Alone, Gelite™ Safe is intrinsically non-fluorescent, exhibiting minimal background fluorescence in the gel. Upon binding to DNA, Gelite™ Safe exhibits a significant fluorescence enhancement several orders of magnitude greater than EtBr. Using a 300 nm UV transilluminator and ChemiDoc™ Imaging System (Bio-Rad®), as little as 0.5 ng dsDNA per band can be detected with Gelite™ Safe (Figure 1). No-wash step is necessary to achieve optimal sensitivity, and because Gelite™ Safe is specific to DNA, applications in which RNA is present in the sample will not obscure results.
Figure 1: Comparison of DNA detection in 1% agarose gel in TBE buffer using Gelite™ Safe, EtBr, and SYBR® Safe. Two-fold serial dilutions of 1 kb DNA ladder were loaded in amounts of 100 ng, 50 ng, and 25 ng from left to right. Gels were stained for 60 minutes with Gelite™ Safe, EtBr, and SYBR® Safe according to the manufacturer's recommended concentrations and imaged using the ChemiDoc™ Imaging System (Bio-Rad®). Gels were illuminated using a 300 nm transilluminator fitted with GelGreen and GelRed filters.
Compared to EtBr and SYBR® Green, Gelite™ Safe is significantly less mutagenic, causing fewer mutations in the Ames test over the dose range from 0.2 µg/plate to 10 µg/plate in Salmonella typhimurium strain TA1538. In all of the doses, Gelite™ Safe displayed weakly positive results only after activation with S9 fraction, a liver extract. Furthermore, the membrane-impermeant properties of Gelite™ Safe prevent the dye from permeating live cells and interacting with its DNA making it virtually non-cytotoxic and non-carcinogenic. As a result of its impermeability, Gelite™ Safe is also environmentally safe, allowing quick and simple disposal.
Figure 2: Summary of Ames test results. Ames mutagenicity test was performed in a dose-dependent manner for Gelite™ Safe, SYBR® Green, and EtBr. Samples were pretreated with an S9 fraction liver extract and then tested. With S. Typhimurium strain TA1538, an increase in revertants of more than two-fold over the background indicates a positive result for mutagenicity.
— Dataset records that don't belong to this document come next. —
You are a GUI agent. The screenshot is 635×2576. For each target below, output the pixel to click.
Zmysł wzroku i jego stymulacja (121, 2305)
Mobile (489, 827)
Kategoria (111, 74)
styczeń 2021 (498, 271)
A significant feature of Gelite™ Safe is its broad excitation and emission profiles. Because two absorbance maxima characterize the excitation spectrum of Gelite™ Safe at ∼300 nm and ∼512 nm, it is compatible with various instruments, including UV and blue-light transilluminators, gel documentation systems, and laser scanners. More importantly, the broad emission spectrum of Gelite™ Safe allows for detection in both the green or red channels. Gelite™ Safe is compatible with EtBr, GelStar®, Gel Green, Gel Red, and SYBR® filter sets.
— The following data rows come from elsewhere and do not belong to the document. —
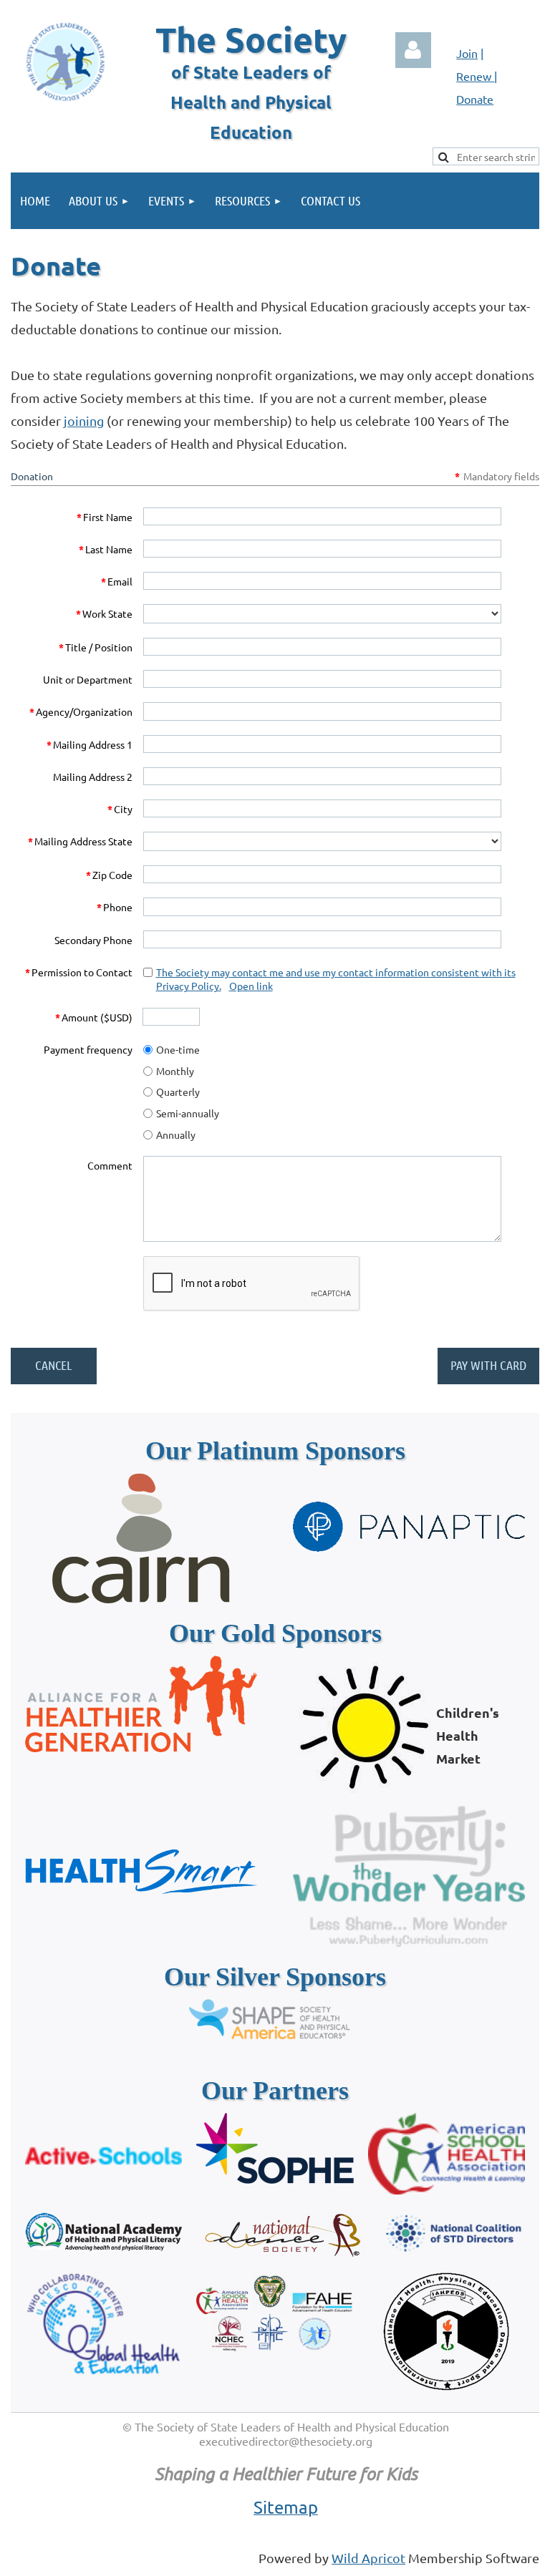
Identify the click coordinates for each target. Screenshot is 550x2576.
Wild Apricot (368, 2557)
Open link (251, 985)
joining (84, 420)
Figure 3: Normalized excitation and emission spectra for Gelite™ Safe DNA gel stain determined in the presence of DNA. Gelite™ Safe has excitation maxima in the UV region at 280 nm and in the visible region at 513 nm. It can be excited by instruments equipped with 254 nm (left black line), 300 nm (middle black line), or 488 nm (blue line) lasers. Gelite™ has a broad emission spectrum with a single emission maximum at 552 nm. It can be detected using either a 602/50 nm (EtBr) or 590/110 nm filter set.
Gelite™ Safe is suitable for the detection of DNA in agarose and polyacrylamide gels. The strong DNA binding affinity of Gelite™ Safe allows for gels to be stained before or after electrophoresis without destaining. To achieve optimal sensitivity, we recommend using the post-staining method by incubating the gel in Gelite™ Safe staining solution for 30 to 60 minutes, depending upon your experimental conditions (e.g., gel thickness and composition).